Speaking of Walrus's ambitions, 12TiB of data storage is just the tip of the iceberg. At the Breaking the Ice conference, over 200 core developers actively participated in this independence through code, casting their trust votes. Now, this change is officially presented to the entire community.
What does independence mean? It means Walrus is no longer constrained by a single ecosystem, allowing it to pursue even higher performance, build an economic system dedicated to the storage layer, and open up a broad space for distributed storage itself.
To support this ambition, Walrus launched its native token $WAL. This token plays a crucial role—storage nodes need to stake $WAL to qualify for operation, and the community participates in network governance decisions by holding $WAL. An independent Walrus Foundation has also been established, dedicated to ecosystem development and builder incentives.
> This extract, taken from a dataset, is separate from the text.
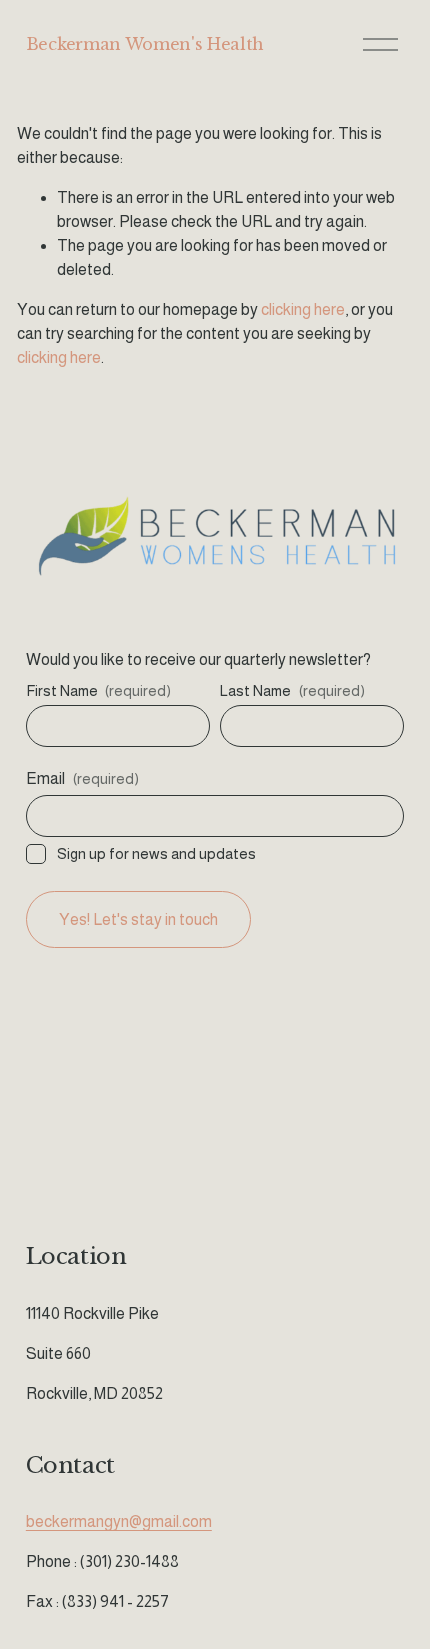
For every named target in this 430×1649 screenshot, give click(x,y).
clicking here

From a technical perspective, Walrus employs a unique coding scheme to ensure data security and decentralization. Files are split and stored across thousands of independent nodes, with a "seamless hot-swapping" mechanism to ensure storage persistence and high availability. The white paper details the entire system operation logic—from the economic cycle design of $WAL, how to enable storage providers to earn reasonable returns, to cost optimization for storage users.
More interestingly, beyond a stable infrastructure, Walrus also plans multi-layered innovative features: low-cost proof-of-storage challenge mechanisms, paid high-quality read services, and even light node users can participate in network maintenance to earn rewards. These designs greatly expand the application imagination of the storage network.
From an ecosystem perspective, Walrus's path to independence answers a long-standing unresolved question: what kind of storage infrastructure does the Web3 world truly need? It is not about following trends or being subordinate, but about defining the future of the storage layer through independence and self-reliance. This may well be the true beginning of mature distributed storage.